To address this “problem,” in 1786, Spanish colonial Governor Don Esteban Miró enacted the Edict of Good Government, also referred to as the Tignon Laws, which “prohibited Creole women of color from displaying ‘excessive attention to dress’ in the streets of New Orleans.” Instead, they were forced to wear a tignon (scarf or handkerchief) over their hair to show that they belonged to the slave class, whether they were enslaved or not. In The Devil’s Lane: Sex and Race in the Early South, historian Virginia M. Gould notes that Miró hoped the laws would control women “who had become too light skinned or who dressed too elegantly, or who competed too freely with white women for status and thus threatened the social order.”

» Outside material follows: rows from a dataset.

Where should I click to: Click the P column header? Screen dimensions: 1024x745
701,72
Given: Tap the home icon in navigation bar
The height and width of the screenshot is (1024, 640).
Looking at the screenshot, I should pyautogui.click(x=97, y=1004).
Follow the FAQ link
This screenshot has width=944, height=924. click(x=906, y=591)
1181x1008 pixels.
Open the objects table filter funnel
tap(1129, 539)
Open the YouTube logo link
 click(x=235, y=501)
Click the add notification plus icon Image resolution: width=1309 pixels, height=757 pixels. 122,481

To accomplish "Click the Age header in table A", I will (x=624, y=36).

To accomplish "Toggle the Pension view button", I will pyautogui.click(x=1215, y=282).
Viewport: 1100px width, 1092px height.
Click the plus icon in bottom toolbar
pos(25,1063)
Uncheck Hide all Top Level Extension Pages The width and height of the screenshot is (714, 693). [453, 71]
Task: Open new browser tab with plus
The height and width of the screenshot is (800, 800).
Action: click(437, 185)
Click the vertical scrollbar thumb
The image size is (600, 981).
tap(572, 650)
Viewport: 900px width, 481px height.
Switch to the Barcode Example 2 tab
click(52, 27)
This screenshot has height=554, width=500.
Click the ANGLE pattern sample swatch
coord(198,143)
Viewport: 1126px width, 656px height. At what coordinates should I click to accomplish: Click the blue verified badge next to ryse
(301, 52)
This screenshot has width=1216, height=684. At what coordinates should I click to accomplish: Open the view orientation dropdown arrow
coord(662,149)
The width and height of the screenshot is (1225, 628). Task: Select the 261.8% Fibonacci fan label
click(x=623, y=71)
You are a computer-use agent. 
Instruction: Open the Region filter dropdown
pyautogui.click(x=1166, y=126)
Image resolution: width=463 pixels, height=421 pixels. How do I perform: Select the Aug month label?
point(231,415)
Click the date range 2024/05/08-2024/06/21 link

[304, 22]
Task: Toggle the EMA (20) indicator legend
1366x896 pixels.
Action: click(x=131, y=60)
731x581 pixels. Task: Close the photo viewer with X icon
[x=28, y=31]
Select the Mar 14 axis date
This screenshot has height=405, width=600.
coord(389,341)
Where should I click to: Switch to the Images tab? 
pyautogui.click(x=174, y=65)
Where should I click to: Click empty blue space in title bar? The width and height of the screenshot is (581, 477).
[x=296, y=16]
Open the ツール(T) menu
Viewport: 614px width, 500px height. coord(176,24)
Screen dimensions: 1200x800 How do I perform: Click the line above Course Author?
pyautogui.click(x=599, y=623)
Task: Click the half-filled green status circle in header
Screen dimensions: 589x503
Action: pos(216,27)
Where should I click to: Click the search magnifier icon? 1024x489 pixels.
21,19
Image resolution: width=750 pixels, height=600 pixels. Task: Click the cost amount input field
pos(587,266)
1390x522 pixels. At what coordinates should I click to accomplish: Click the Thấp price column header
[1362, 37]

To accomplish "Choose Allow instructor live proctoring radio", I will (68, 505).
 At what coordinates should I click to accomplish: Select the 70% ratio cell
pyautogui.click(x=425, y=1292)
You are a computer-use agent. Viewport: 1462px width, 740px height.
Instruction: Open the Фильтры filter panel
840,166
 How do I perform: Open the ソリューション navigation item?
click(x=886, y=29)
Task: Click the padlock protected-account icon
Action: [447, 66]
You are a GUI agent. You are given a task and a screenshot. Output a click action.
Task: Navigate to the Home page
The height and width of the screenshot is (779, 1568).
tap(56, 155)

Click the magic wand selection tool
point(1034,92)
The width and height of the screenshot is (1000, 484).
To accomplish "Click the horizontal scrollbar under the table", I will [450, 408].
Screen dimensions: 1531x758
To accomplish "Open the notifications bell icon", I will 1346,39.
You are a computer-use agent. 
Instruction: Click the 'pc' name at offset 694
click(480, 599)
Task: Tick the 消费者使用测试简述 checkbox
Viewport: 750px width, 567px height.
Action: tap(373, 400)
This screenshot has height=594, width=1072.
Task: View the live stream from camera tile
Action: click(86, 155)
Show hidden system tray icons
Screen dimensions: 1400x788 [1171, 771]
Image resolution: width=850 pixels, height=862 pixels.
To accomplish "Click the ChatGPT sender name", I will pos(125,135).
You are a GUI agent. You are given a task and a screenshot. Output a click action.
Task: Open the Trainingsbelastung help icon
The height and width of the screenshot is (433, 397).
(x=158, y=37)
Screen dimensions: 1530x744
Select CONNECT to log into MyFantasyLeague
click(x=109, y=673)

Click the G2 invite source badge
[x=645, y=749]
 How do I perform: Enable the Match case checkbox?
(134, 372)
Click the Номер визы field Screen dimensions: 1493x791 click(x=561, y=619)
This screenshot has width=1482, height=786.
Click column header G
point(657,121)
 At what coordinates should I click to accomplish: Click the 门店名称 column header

In response to the laws, Creole women did cover their hair, but they did so with intricate fabrics and jewels (think Angela Bassett in American Horror Story as real-life New Orleans sorceress, Marie Laveau). As Baton Rouge curator Kathe Hambrick put it in a recent interview with The Advocate, “they owned it and made it a part of their fashion.” Instead of a cover-up, the wraps became a symbol style. And, of course, the women continued to attract men with their extravagant hairdos.
Once the United States took ownership of Louisiana through the 1803 Louisiana Purchase, the Tignon Laws were no longer enforced. Still, some enslaved and free women of African descent continued to wear headwraps as a symbol of resistance to white colonialism.
By the end of the 19th century, however, many Black women began straightening their hair in order to blend into a society that had established a Eurocentric ideal of beauty. This started with the use of hot combs (invented by a French hairdresser in 1872) and grew after the influence of Madam C.J. Walker, who became the first Black female millionaire after she improved the hot comb and produced various products for straightening the hair of Black women. Then when the Black pride movements of the 60s and 70s took place decades later, the afro became the hairstyle of choice. It was seen as a form of resistance against the white status quo.
So where are we now? In the centuries since, we’ve seen the abolition of slavery, the Civil Rights Movement, and the first Black president of the United States. But have things changed for Black women’s hair? In a sense, yes. My hair is no longer criminal (despite the fact that my skin appears to be, considering the fates of Trayvon Martin, Freddie Gray, Alton Sterling, and many others), but it still causes some people discomfort.
Still today, the act of not manipulating my hair is perceived as radical to a certain extent. It’s 2018, and natural hair still catches many people off guard. It fascinates people. So much so, that I, like many Black women, am forced to bob and weave as I politely sing Solange’s black girl anthem, “Don’t Touch My Hair,” when curious hands come my way.
Nonetheless, times have changed. Here we are, taking off our metaphoric tignons and embracing our kinks and curls publicly. From the world bearing witness to women like Lupita Nyong’o and Viola Davis of Black Panther as they grace screens and stages worldwide, to our former First Lady rocking her natural hair. According to research firm Mintel, 71% of Black adults wore their hair natural at least once in 2016 and “Black spending on relaxers dropped 30.8% between 2011 and 2016.” More and more Black women, like myself, are becoming comfortable with our hair standing out and standing up. We’re slowly, but surely, changing society’s definition of beauty.
So, to every kinky-haired girl looking in the mirror frustrated with what they see, cringing as the comb gets stuck in their coily strands, tempted by the allure of the “creamy crack :” remember that history proves the actual reason your hair is considered unruly is that it’s so beautiful, it has the potential to upend white supremacy.